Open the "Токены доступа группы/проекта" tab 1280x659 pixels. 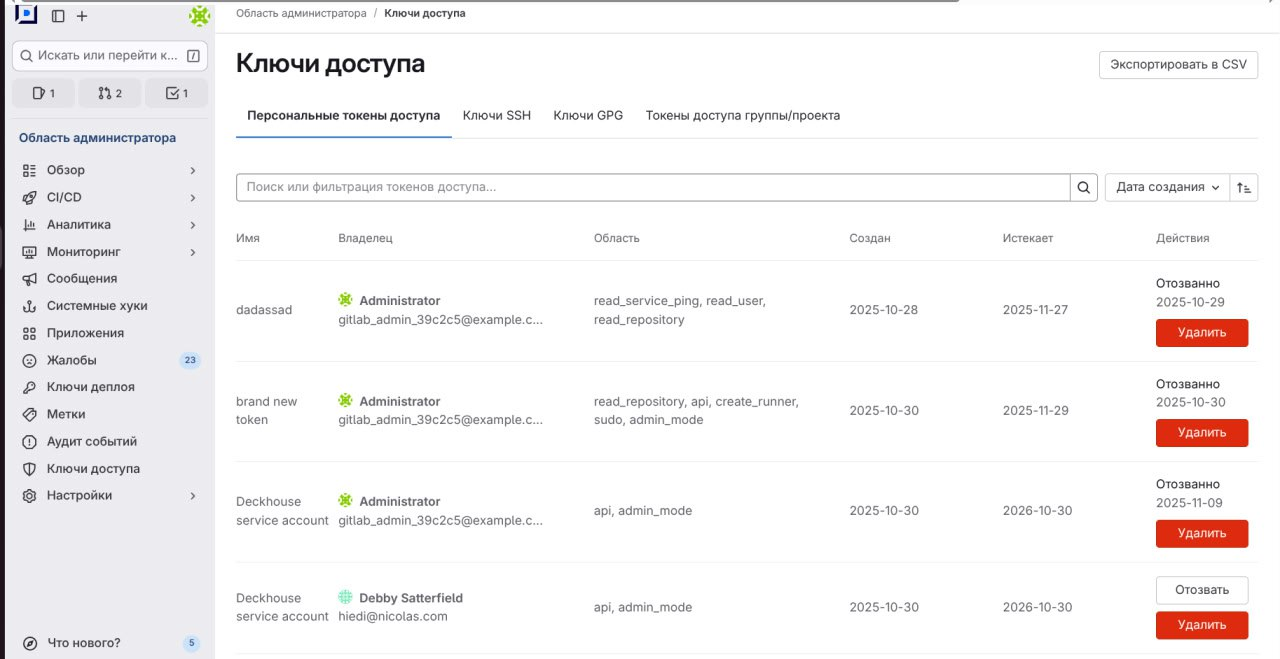point(742,115)
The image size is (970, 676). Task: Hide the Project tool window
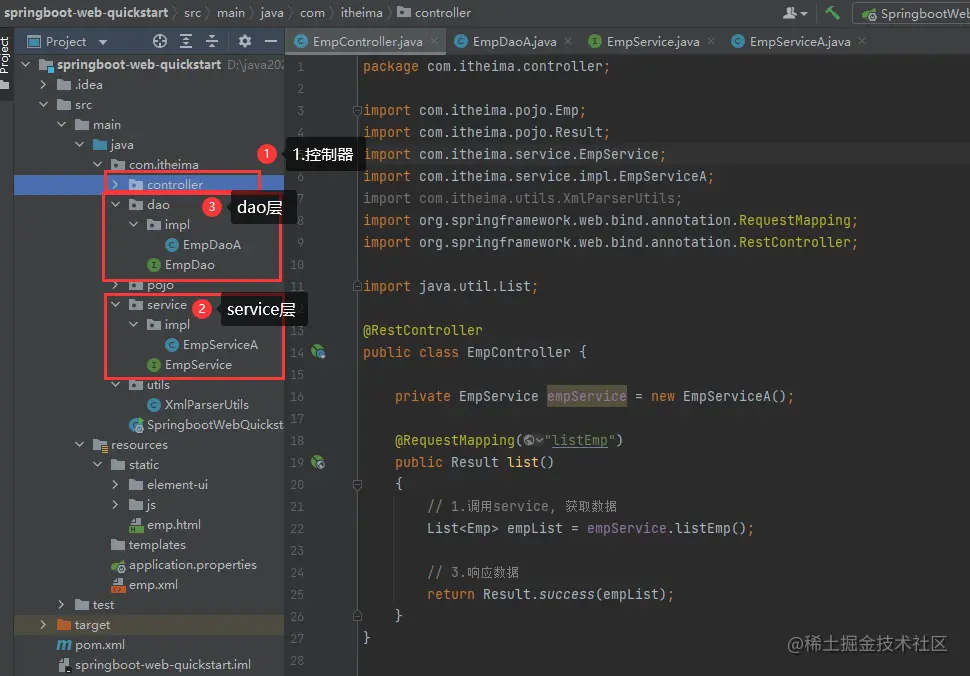point(270,41)
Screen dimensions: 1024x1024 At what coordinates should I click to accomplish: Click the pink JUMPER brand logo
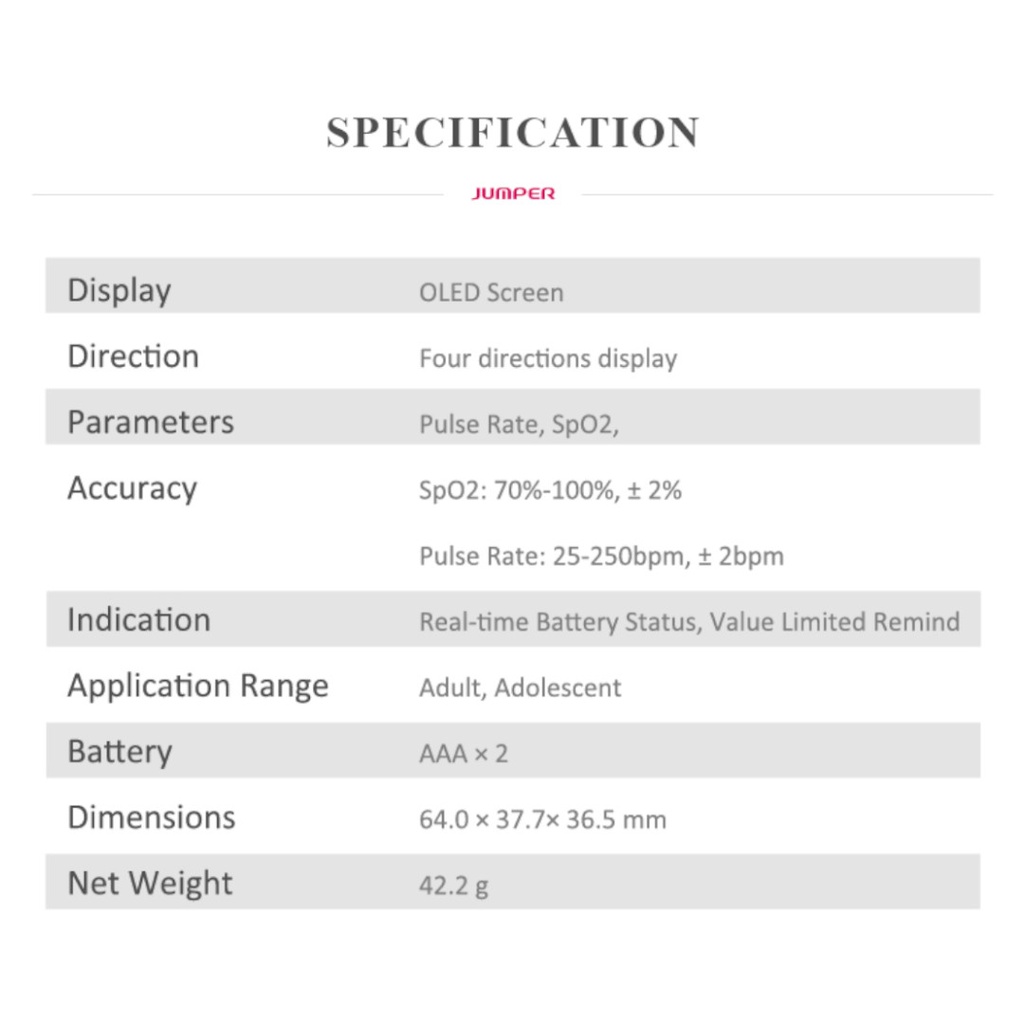click(x=512, y=194)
----------------
YOUR OBJECTIVE ->
Reproduce exactly, without any picture, the lines from the one bearing "The image size" to the last line of the records above.

EXERCISE ANSWER ->
The image size is (970, 676). Task: Hide the Project tool window
point(270,41)
Screen dimensions: 1024x1024 At what coordinates should I click to accomplish: Click the pink JUMPER brand logo
click(x=512, y=194)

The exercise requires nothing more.